Today, I will be staying away from home without R.
For some reason, this feels like a big moment. A milestone, if you will. It’s not as though we haven’t spent nights apart before; she quite often stays over at my mum’s so we can have a night out, or just so she can stay over with her Granny. It’s not as though she’s not going to be in safe hands. She’ll be with her dad. It’s not as if C hasn’t put her to bed many times before and bathed her and cooked her dinner. it’s not as though he doesn’t collect her from nursery school all the time. While I do tend to do the morning getting up, breakfast, getting dressed and so on, it’s not as though he’s never done it.
There is no reason to worry.

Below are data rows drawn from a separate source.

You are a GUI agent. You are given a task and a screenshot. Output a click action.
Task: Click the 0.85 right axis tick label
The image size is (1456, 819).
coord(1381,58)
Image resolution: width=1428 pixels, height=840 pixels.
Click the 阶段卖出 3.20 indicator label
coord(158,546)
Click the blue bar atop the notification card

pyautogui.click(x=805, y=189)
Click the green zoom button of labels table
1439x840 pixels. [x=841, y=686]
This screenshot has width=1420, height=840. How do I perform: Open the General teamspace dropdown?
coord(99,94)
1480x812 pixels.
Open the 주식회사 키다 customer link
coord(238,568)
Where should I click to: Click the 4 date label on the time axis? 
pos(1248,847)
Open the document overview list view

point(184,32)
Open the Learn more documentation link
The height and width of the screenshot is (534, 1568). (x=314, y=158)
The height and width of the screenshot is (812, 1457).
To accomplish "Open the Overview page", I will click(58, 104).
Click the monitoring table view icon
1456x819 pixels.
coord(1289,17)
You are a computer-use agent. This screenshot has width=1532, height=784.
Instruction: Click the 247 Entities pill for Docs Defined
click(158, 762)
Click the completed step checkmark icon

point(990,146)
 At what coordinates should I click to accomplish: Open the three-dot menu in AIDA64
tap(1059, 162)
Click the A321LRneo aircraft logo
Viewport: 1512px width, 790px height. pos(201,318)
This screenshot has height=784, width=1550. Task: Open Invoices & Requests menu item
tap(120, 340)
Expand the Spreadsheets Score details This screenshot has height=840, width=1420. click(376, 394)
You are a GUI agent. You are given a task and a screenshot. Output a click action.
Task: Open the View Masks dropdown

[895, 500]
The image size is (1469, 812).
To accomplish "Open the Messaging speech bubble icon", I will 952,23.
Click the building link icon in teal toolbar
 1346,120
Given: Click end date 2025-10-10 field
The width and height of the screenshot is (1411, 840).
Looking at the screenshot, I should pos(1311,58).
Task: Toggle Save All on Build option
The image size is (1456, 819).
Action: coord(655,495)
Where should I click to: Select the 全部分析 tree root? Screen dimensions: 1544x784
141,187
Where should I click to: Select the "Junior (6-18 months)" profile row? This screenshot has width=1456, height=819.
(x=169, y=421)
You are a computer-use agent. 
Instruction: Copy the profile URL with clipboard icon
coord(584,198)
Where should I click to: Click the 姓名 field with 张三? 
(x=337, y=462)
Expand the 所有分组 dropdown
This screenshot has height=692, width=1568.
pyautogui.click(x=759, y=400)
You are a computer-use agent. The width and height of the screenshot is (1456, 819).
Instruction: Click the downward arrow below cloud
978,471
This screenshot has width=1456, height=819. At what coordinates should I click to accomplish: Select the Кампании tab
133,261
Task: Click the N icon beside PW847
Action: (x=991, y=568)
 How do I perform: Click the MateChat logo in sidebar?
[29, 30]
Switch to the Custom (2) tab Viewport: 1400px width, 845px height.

And I’m not worried as such. But I do feel weird. Weird because R will be going to sleep in her own bed without me in the house. Weird because when she wakes up in the middle of the night, I will not hear her and go through to her. Weird because when she wakes up in the morning when the light manages to peak under the black-out lining on the curtains, it will be C getting her to greet her, not me.
I also feel quite excited about the prospect of a child-free train journey. The prospect of reading the paper and a book, of playing multi-player brain training games with my mum and sister, of maybe drinking a beer in the hotel bar. And then I feel a little guilty, because the purpose of our journey is to scatter my father’s ashes, not have a fun night away.